Excerpts from a dataset
**********

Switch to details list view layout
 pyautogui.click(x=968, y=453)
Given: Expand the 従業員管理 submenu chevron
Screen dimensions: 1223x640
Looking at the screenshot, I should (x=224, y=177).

**********

**DIRECTIONS FOR THIS TASK:** Exactly as they appear, print the lines from the one holding "Given: Expand the 従業員管理 submenu chevron" through the final line of the entries, and no others.

**RESULT FOR THIS EXERCISE:**
Given: Expand the 従業員管理 submenu chevron
Screen dimensions: 1223x640
Looking at the screenshot, I should (x=224, y=177).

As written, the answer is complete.